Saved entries
--
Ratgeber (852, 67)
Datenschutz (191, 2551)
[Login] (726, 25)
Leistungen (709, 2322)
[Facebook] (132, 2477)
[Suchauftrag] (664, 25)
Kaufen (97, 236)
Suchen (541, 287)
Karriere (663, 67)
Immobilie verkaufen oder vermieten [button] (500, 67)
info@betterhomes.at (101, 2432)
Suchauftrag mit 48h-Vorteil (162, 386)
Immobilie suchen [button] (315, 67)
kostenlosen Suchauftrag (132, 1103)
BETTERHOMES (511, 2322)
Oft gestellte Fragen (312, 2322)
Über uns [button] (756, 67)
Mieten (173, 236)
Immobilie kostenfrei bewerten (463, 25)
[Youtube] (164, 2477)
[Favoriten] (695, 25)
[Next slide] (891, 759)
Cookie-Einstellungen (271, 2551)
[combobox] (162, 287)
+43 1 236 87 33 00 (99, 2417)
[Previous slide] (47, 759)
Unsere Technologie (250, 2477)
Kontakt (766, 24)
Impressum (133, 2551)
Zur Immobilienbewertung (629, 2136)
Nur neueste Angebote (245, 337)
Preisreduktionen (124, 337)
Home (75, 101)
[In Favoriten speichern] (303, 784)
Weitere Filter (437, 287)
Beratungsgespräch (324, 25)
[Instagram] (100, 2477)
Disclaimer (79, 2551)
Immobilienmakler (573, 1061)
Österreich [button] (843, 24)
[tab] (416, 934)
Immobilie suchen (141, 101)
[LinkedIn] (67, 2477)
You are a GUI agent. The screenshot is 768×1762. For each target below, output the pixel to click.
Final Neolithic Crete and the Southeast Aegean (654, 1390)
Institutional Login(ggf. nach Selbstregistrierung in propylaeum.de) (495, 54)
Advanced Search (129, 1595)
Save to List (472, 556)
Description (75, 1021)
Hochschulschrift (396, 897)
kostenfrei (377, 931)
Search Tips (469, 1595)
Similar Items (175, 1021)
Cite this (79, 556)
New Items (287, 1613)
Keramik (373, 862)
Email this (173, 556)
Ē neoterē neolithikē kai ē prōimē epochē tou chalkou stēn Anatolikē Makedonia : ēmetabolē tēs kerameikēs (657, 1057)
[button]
--
Work request
Retype exactly the lines above, from the one with "Datenschutz (191, 2551)" through the one with "kostenfrei (377, 931)", inclusive.

Written response
Datenschutz (191, 2551)
[Login] (726, 25)
Leistungen (709, 2322)
[Facebook] (132, 2477)
[Suchauftrag] (664, 25)
Kaufen (97, 236)
Suchen (541, 287)
Karriere (663, 67)
Immobilie verkaufen oder vermieten [button] (500, 67)
info@betterhomes.at (101, 2432)
Suchauftrag mit 48h-Vorteil (162, 386)
Immobilie suchen [button] (315, 67)
kostenlosen Suchauftrag (132, 1103)
BETTERHOMES (511, 2322)
Oft gestellte Fragen (312, 2322)
Über uns [button] (756, 67)
Mieten (173, 236)
Immobilie kostenfrei bewerten (463, 25)
[Youtube] (164, 2477)
[Favoriten] (695, 25)
[Next slide] (891, 759)
Cookie-Einstellungen (271, 2551)
[combobox] (162, 287)
+43 1 236 87 33 00 (99, 2417)
[Previous slide] (47, 759)
Unsere Technologie (250, 2477)
Kontakt (766, 24)
Impressum (133, 2551)
Zur Immobilienbewertung (629, 2136)
Nur neueste Angebote (245, 337)
Preisreduktionen (124, 337)
Home (75, 101)
[In Favoriten speichern] (303, 784)
Weitere Filter (437, 287)
Beratungsgespräch (324, 25)
[Instagram] (100, 2477)
Disclaimer (79, 2551)
Immobilienmakler (573, 1061)
Österreich [button] (843, 24)
[tab] (416, 934)
Immobilie suchen (141, 101)
[LinkedIn] (67, 2477)
You are a GUI agent. The screenshot is 768×1762. For each target below, output the pixel to click.
Final Neolithic Crete and the Southeast Aegean (654, 1390)
Institutional Login(ggf. nach Selbstregistrierung in propylaeum.de) (495, 54)
Advanced Search (129, 1595)
Save to List (472, 556)
Description (75, 1021)
Hochschulschrift (396, 897)
kostenfrei (377, 931)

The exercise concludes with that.